Textarea Size Limit – When filling online forms, the one bug that just kills me is where a textarea has a size limit not shown and you spend time typing a long response which will be either truncated, lost, or rejected on submit.


Oct 19 2011

Fix Common Java Exceptions

ClassCastException – The most common reason for getting a ClassCastException is because the code in question is accessing an object from a List or Map and casting to an particular class, but the List or Map may have different types of classes. If you are not using generics and allow your List to contain any Object, instead of a specific class type, you’ll get a ClassCastException when you force a cast to one type but the object doesn’t descend from that class. A common fix is use Java generics or to check the type of a class before you force the case using the instanceof operator.

InvalidClassVersion – I’ve seen this exception often when working in a client-server environment. This exception is throw when you have two version of the same class in an environment. For example, maybe you made a large change and recompiled a particular class but only updated the server, the client still has a copy of an much older copy of the class.
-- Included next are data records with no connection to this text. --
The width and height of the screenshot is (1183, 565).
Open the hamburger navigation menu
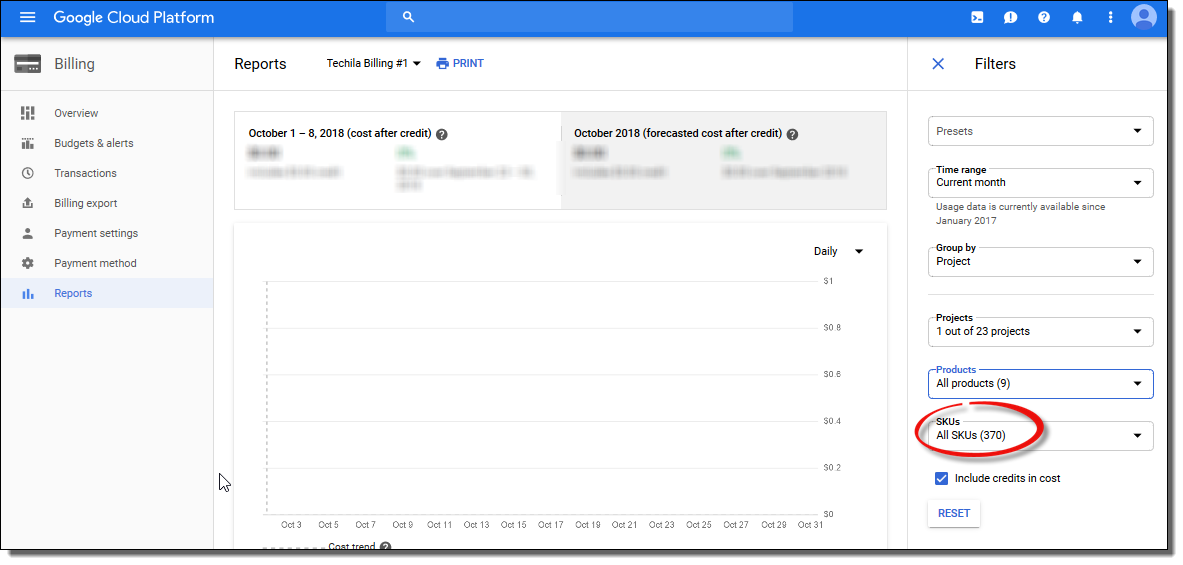pos(28,18)
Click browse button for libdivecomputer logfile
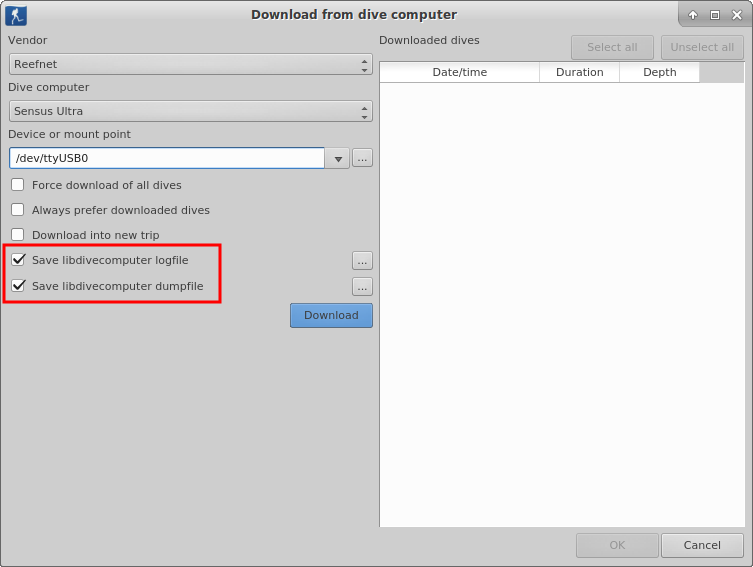 (x=362, y=260)
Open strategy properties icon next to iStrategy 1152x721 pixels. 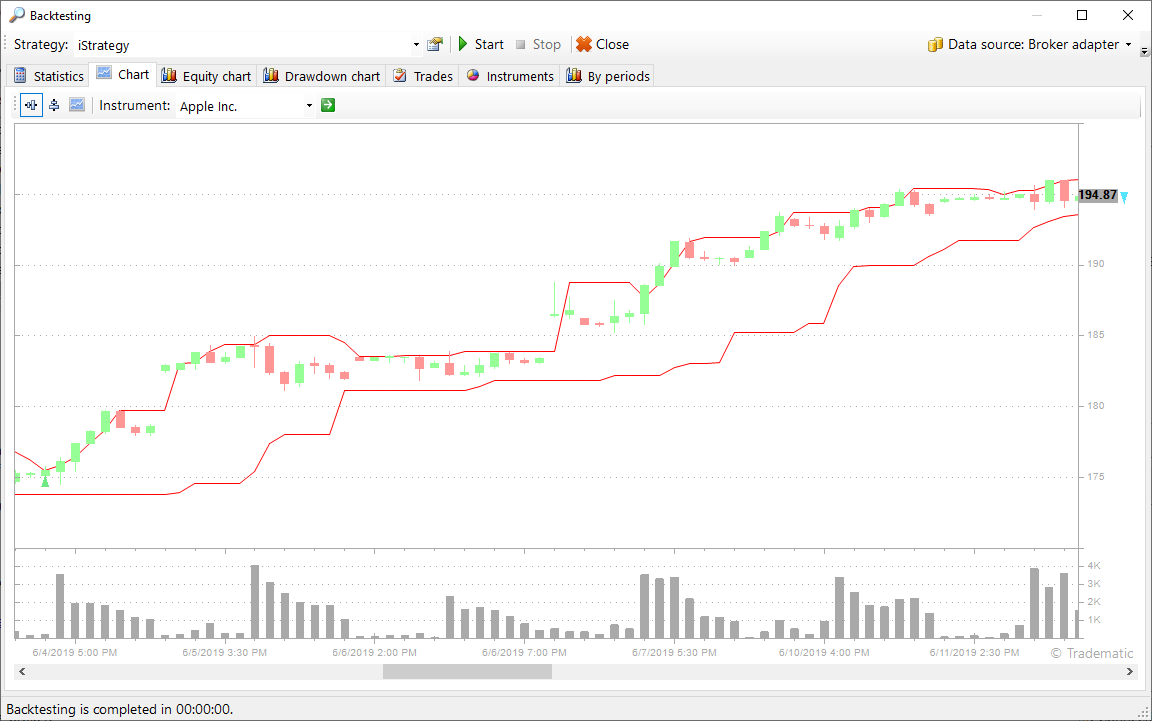pyautogui.click(x=434, y=45)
If objects of this class are serialized and shared between the client and the server you’ll an InvalidClassVersion exception. If a server sends a instance of a class to the client, the client who has an older copy of the class, will throw an InvalidClassVersion error because it’s version of the class may not have the newer methods, method signatures, fields, etc. The client version of the class is simply not compatible with the one in the server. To fix this, make sure that same version of any class is always used.

UnsupportedClassVersionError (Unsupported major.minor version 49.0) – This can happen when you compile an application in a higher version of Java then the version of the Java Virtual Machine in which you run the application. For example, if you compile your application for Java 6 but run the application using Java 1.4.2 you will get an UnsupportedClassVersionError.
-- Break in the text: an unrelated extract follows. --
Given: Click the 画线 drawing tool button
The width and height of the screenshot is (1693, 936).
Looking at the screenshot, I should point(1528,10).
NoSuchFieldException – A friend from school just sent me a message as to how to fix a NoSuchFieldException. I thought, just double check the library version, that JavaDocs, the source code, and anything else you can to verify that the field does exist in the class. This exception is thrown because he might be using reflection or some dynamic scripting language such as Groovy or JRuby and has misspelled the name of the field he is trying to invoke. The fix is to double check the API.

NoSuchMethodException – This exception is similar to NoSuchFieldException. You’ll see this exception when working with a dynamic language or when using reflection. When you use Java in a dynamic fashion, such as with Groovy or Java reflection, you don’t get the benefits of static compiled language features. You’ll get errors like NoSuchMethodException at run time instead of catching the error at compile time. It is often caused because you mistyped the name of a function that you want to use.

ClassNotFoundException – This exception can happen because you trying to run a class that references another class that is not in the classpath. Check the classpath and make sure that you have the classes and jars you need for you application to run. ClassNotFoundException often happens when you use third party libraries than themselves require other libraries or jars that you are unaware of.

NullPointerException – A typical Java NullPointerExeption is generally easy to fix with a stack trace of the exception. There is only one case where it is difficult to spot the source of a NullPointerException. The only NullPointerException that will have you baffled is those caused by auto-boxing, such as when you auto-box an Integer object to a primitive int variable. If the Integer object is null and you auto-box it to a primitive int when passing the object to a method whose parameter is an int, you’ll get NullPointerException. But if you look at the line where the exception is thrown, you’ll see that it takes an int and int primitives don’t throw exceptions, so you’ll be scratching your head in confusion until you realize that the calling method used an null value Integer object.